The drive was painful and full of unbidden memories, ghosts of past terrors and present wounds. Every time I felt a wave rising, I had to remind myself to let the body relax and have the wave wash over and exhaust itself. Sometimes, it meant releasing it in animal sounds of pain that reared up from deep inside.
I made it to the institute with about 40 minutes to spare so I sat and watched a class wind up. I also encountered yoga friends from the earlier classes and it was hard. During the last few months, I stayed away from familiar acquaintances as I didn’t want to talk about myself. And I found myself feeling the tightness again when they asked innocent questions after my health and home.
I didn’t trust myself to be ok in a regular class and the invocation time was one of angst. So I sat with my eyes open pushing back tears that threatened to flow. The class though was a beautiful reminder about the basics and I found myself reminded of “The body is the first prop.” After being heavily propped for the last couple of years, I was shaky in the independent poses. It’s ironic that the slightly more difficult asanas are easier now. On the way back from class, I could cry in the privacy of the car. Maybe I’m finally learning to feel and express sadness the way people normally do.
So much has shifted in the last year, right from my home to my inner world. It’s still in a flux but I feel lucky for the destruction of my life as I knew it. That allowed me to walk on a yoga road very different from what I had known till then. Less about books and philosophy and soaked in treating the kleshas.

I’m hesitant to acknowledge a home practice lest it go away. It is there in the way it feels like experiment and study, a little rusty like it felt five years ago. But, there.
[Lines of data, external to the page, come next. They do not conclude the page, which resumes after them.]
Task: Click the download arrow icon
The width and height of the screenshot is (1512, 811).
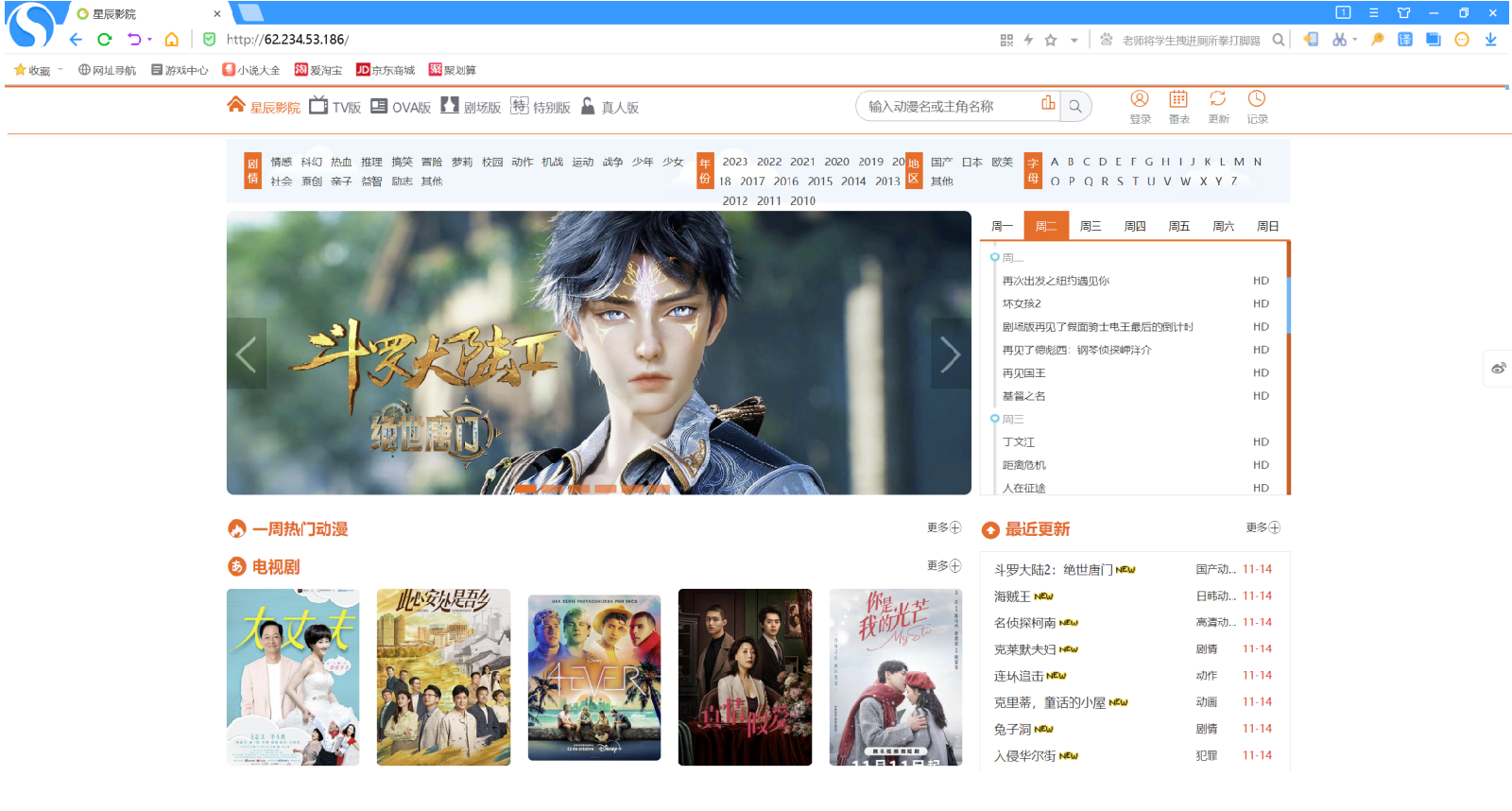Action: coord(1490,40)
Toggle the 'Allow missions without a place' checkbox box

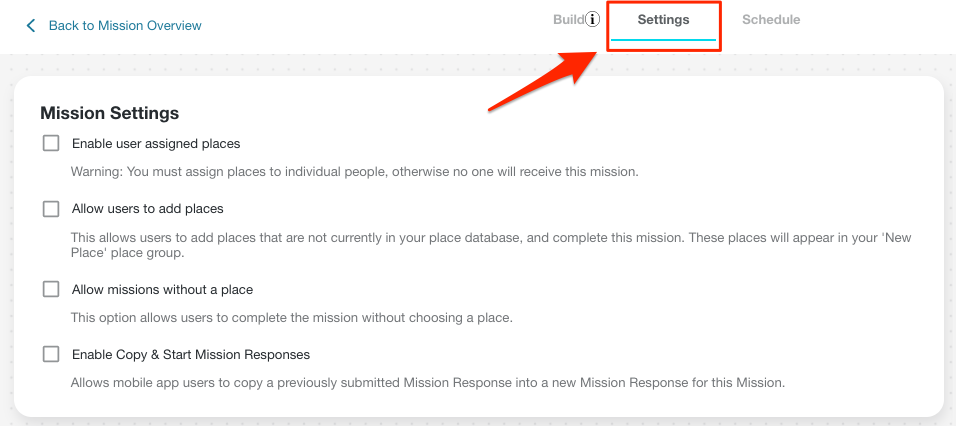click(x=51, y=289)
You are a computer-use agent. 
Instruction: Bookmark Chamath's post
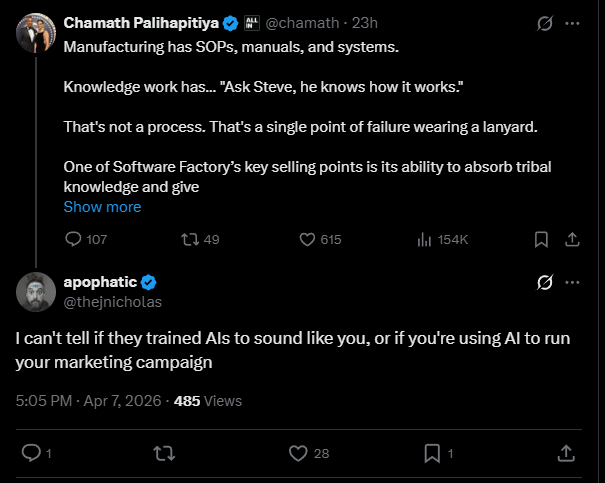click(x=540, y=240)
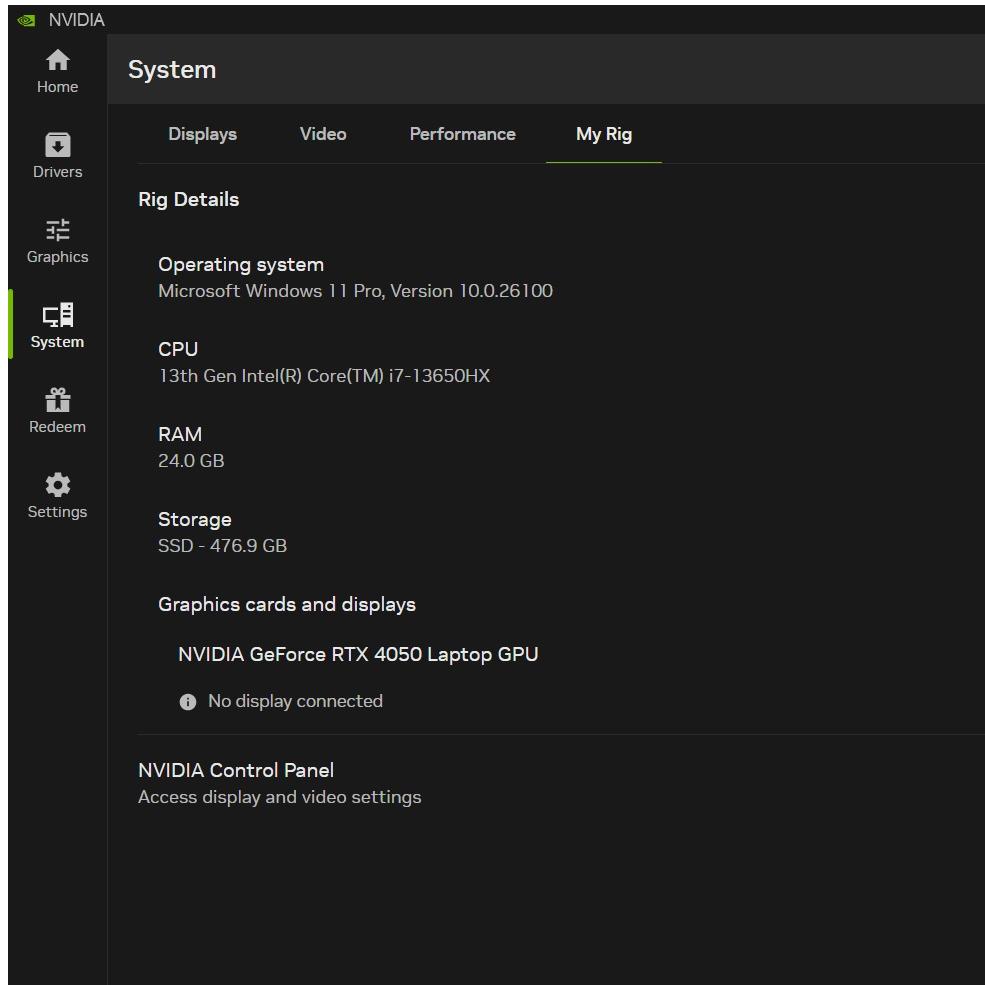Click info icon beside No display connected
Screen dimensions: 985x985
(188, 702)
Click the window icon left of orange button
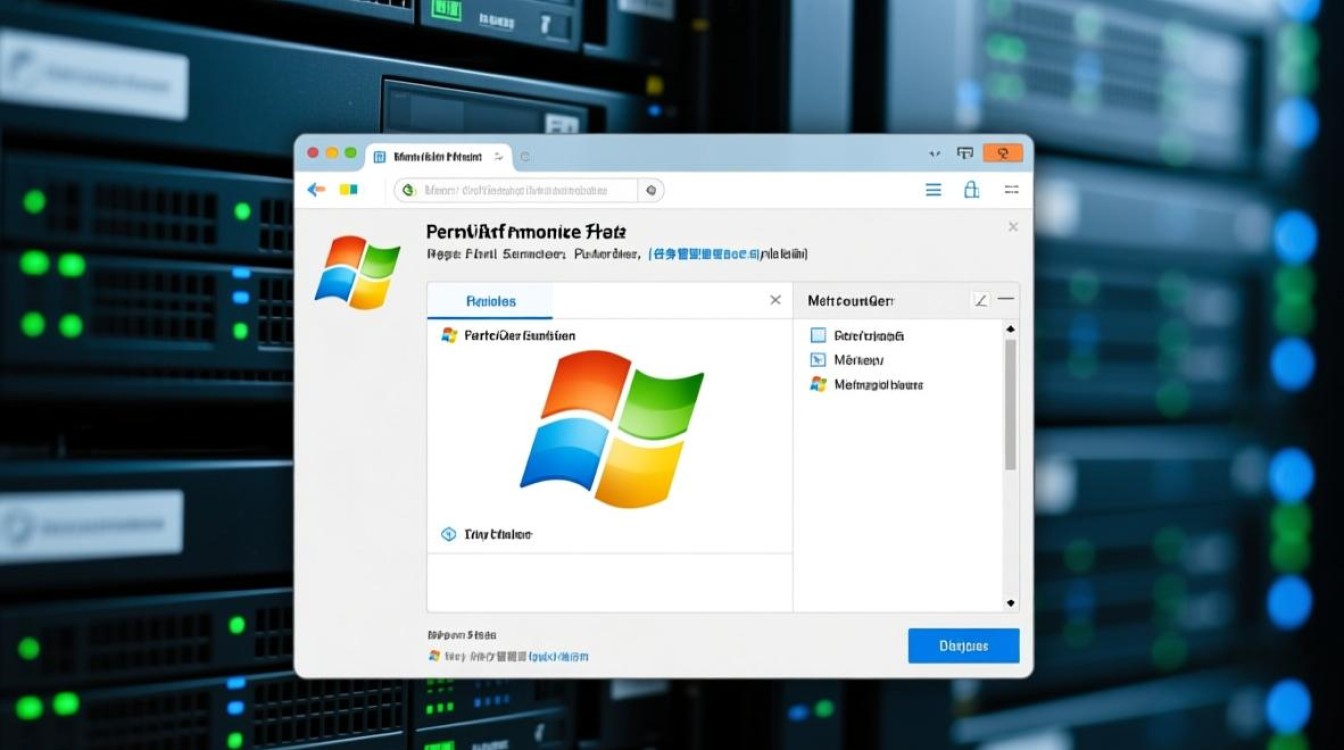This screenshot has height=750, width=1344. pyautogui.click(x=965, y=153)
I had a small aha moment today with my breath. I wanted to work with the dorsal region and so practised twists, sirsasana and variations, some backbends. Finally, in setuband sarvangasana and savasana, I felt the breath centered in cycles around my sternum in a controlled region. It was a different experience altogether, like pranayama. I remember how difficult pranayama classes would be, the breath just would not stay confined to where the teacher would tell us. Today, it happened.
Yoga journey could be compared to a gangly adolescent’s growth. It has spurts, uneven and disproportionate extensions and one fine day, you realize that the full adult size is reached. I suppose this is what it means to be a practitioner, forever an adolescent.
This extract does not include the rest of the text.